17 março 2013

Permita-se






  Ela acordou cedo e saiu para trabalhar, era só mais um dia como todos os outros. Saiu arrumada e disposta, pronta para ganhar a vida, como tem feito há anos. Conseguiu muitos progressos, se formou, conseguiu o emprego dos seus sonhos... Mas ainda assim faltava algo. Ela tinha amigas maravilhosas, que conquistou depois de muito sofrer decepções, tinha uma família dedicada, mas... Ainda assim, se sentia... Sozinha.
 Ela não devia se sentir sozinha, era uma mulher forte, bem resolvida, profissional e sabia que era muito amada. Mas não tinha jeito! De vez em quando batia aquele aperto no peito, aquela tristeza... E tudo o que ela queria era amar e ser amada por um homem... Doía pensar que ela se esforçou tanto em todas as suas conquistas, mas não achou seu amor. Sempre escolheu muito, pensou muito, arriscou pouco... E o que fazer? Como arrumar sua vida de um dia para o outro e tentar se feliz? Esperar mais? Ela sempre esperou, pensou demais, e olha no que deu, vai fazer trinta anos e ainda não tem ninguém. 

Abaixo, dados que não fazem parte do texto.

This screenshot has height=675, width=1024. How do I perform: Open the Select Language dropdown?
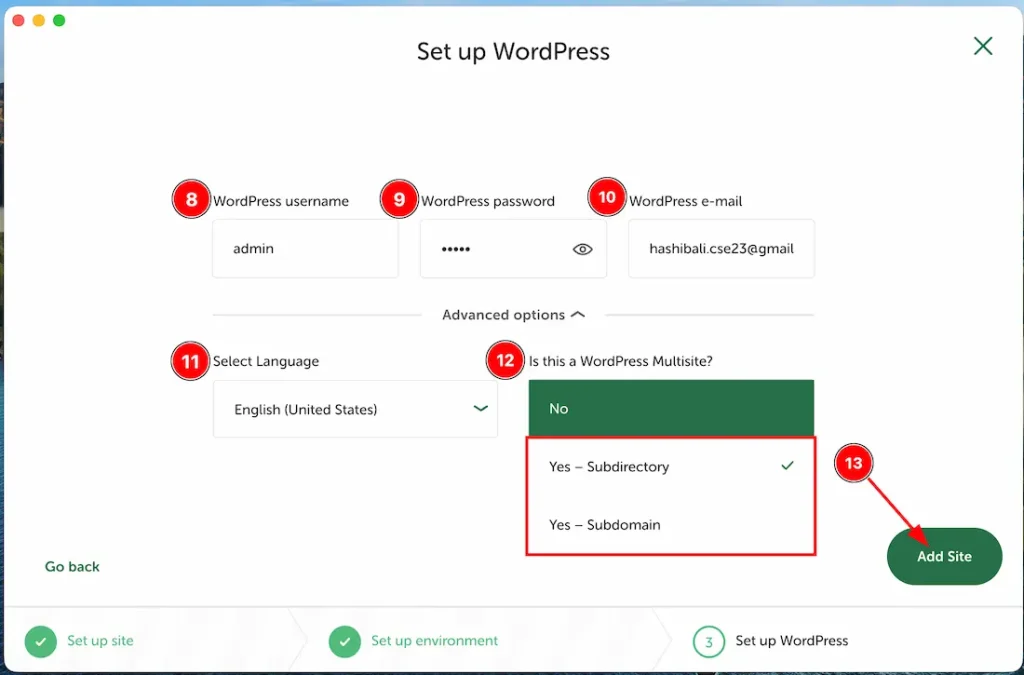(355, 409)
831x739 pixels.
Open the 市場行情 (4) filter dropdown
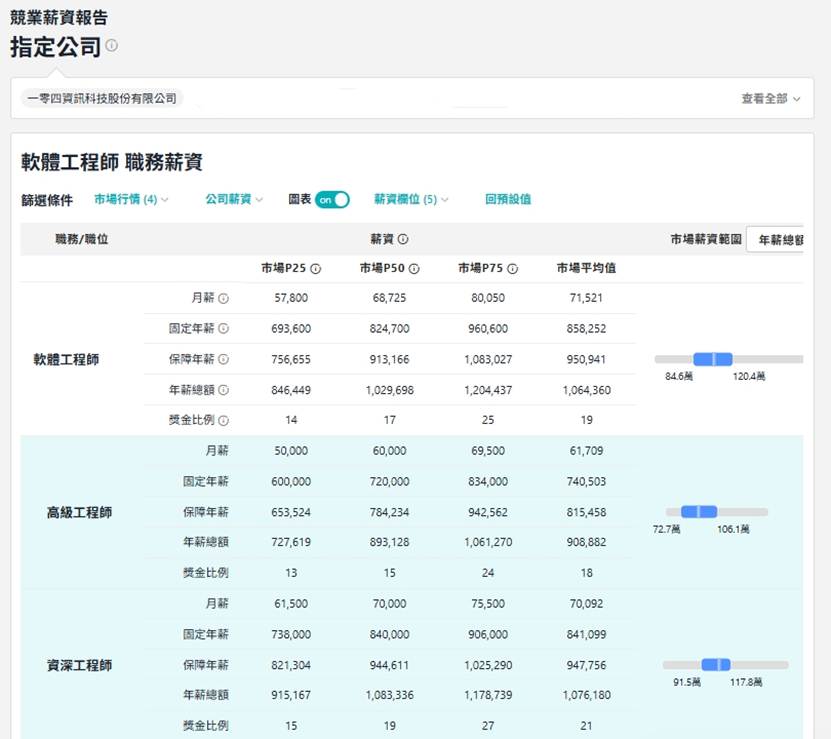131,199
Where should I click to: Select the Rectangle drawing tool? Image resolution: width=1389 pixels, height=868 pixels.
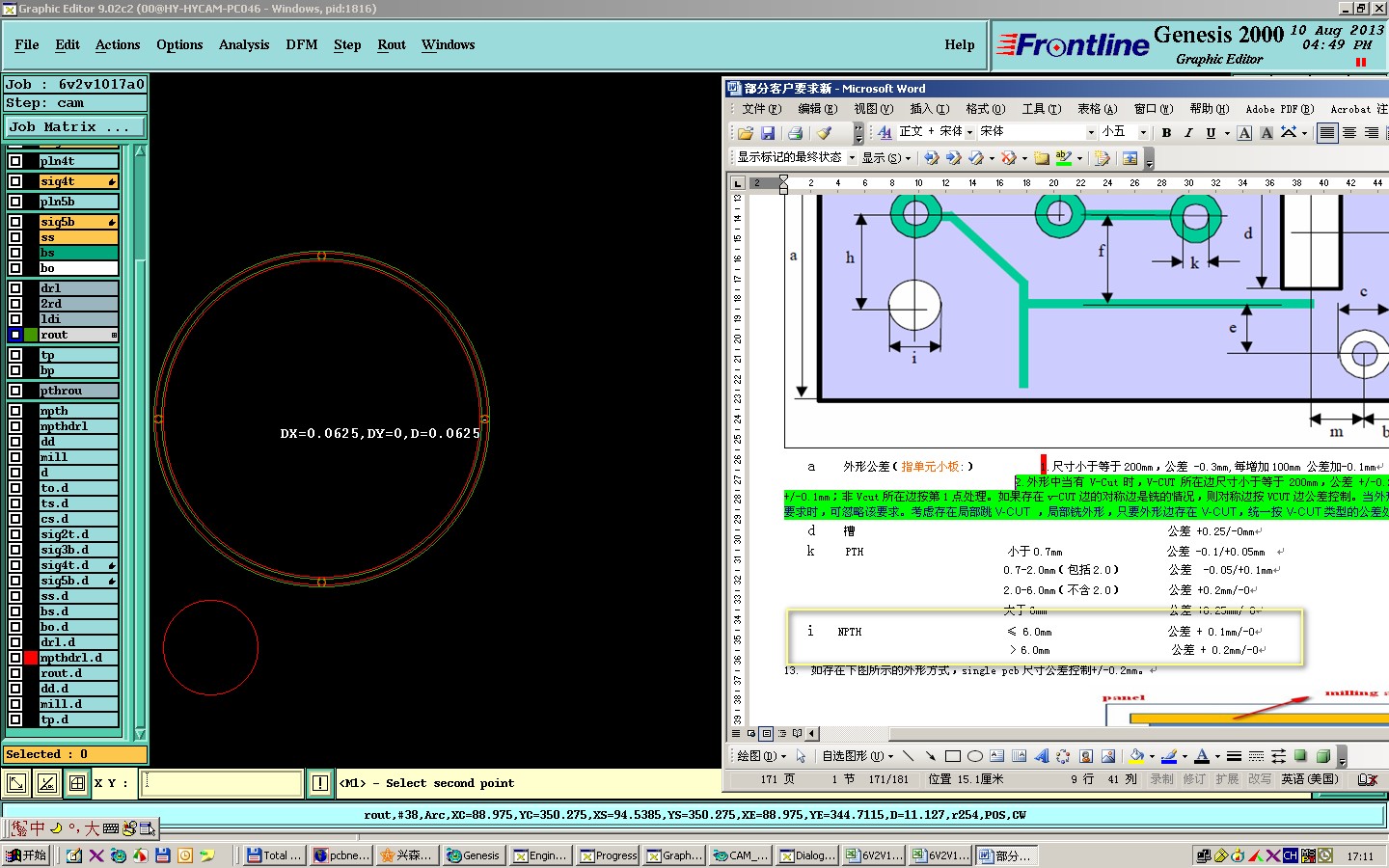tap(953, 756)
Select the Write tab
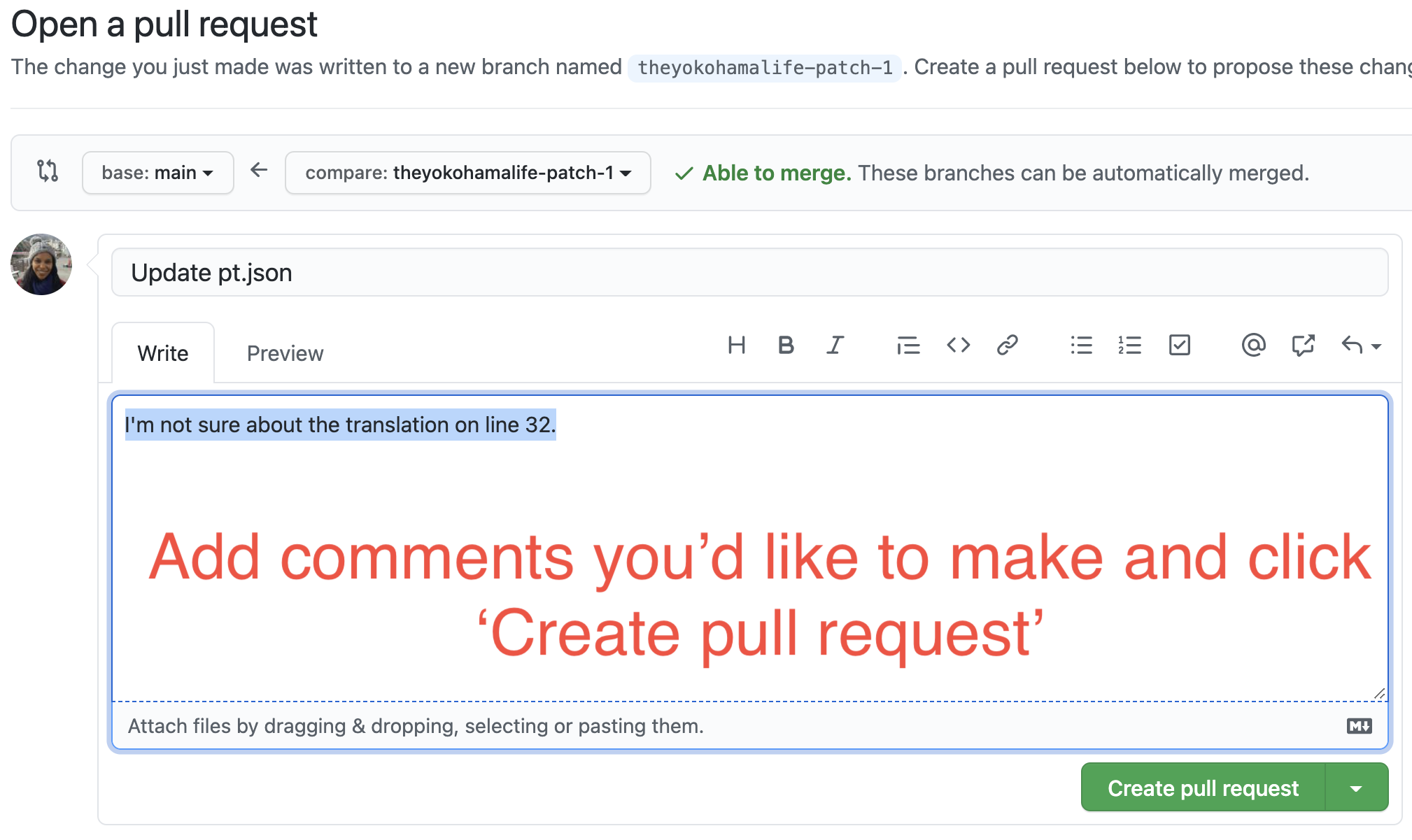 (x=163, y=353)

  - Anda Sara! Vamos logo! - Mary a chamou.
  Eram amigas há anos, e que amiga era Mary... Dedicada e amorosa, como era bom ter pessoas como ela na vida... Pessoas difíceis de achar, sim, mas a demora vale a pena.
  Elas estavam prestes a sair para um barzinho em Copacabana, Sara morava em um apartamento em Ipanema, que conquistou com muita luta, e só ela sabia como dar valor a ele. Doía em sua alma, ver aquela juventude que nascia ali e se achava melhor que alguém. Ah... Se eles soubessem como é difícil, e como é honroso conquistar tudo com suas próprias mãos! E isso não te faz melhor que ninguém. O lugar em que você mora, a roupa que você veste, como você fala, para que time você torce... Ela só queria que eles soubessem... Talvez um dia aprendam, afinal, a vida é uma escola.
  Quando chegaram ao bar, encontraram com outras duas amigas e começaram a conversar. Sara estava distante, pensativa... Ainda abatida pela solidão. Seu coração parecia pesado. Suas amigas notaram, mas não disseram nada, pois sabiam que só pioraria as coisas. Sara não gostava de falar sobre isso.
  Já no final da noite, um grupo de homens chegou ao bar. Sentaram na mesa da frente e começaram a conversar animadamente. Um deles era muito familiar para ela, mas Sara não conseguia se lembrar dele. Ele a encarava com os olhos carinhosos, ela se sentiu privilegiada e se deixou levar pela carência, correspondendo aos olhares. 
  - Sara, porque não vai até o balcão pedir um daqueles drinks que você gosta? - Mary sugeriu sorrindo maliciosamente.
   - Mas...
   - Sara, sem pensar, vai lá. Você não vai morrer por isso, vai por mim, isso só vai te ajudar. - A amiga ajudou-a a levantar e ela foi. 
   Pediu seu favorito e sentou para esperar. Ao se virar para ver seu admirador, ele não estava mais ali. Claro... No que ela estava pensando? Ia falar com ele e descobrir o homem da sua vida? Era só um cara no bar...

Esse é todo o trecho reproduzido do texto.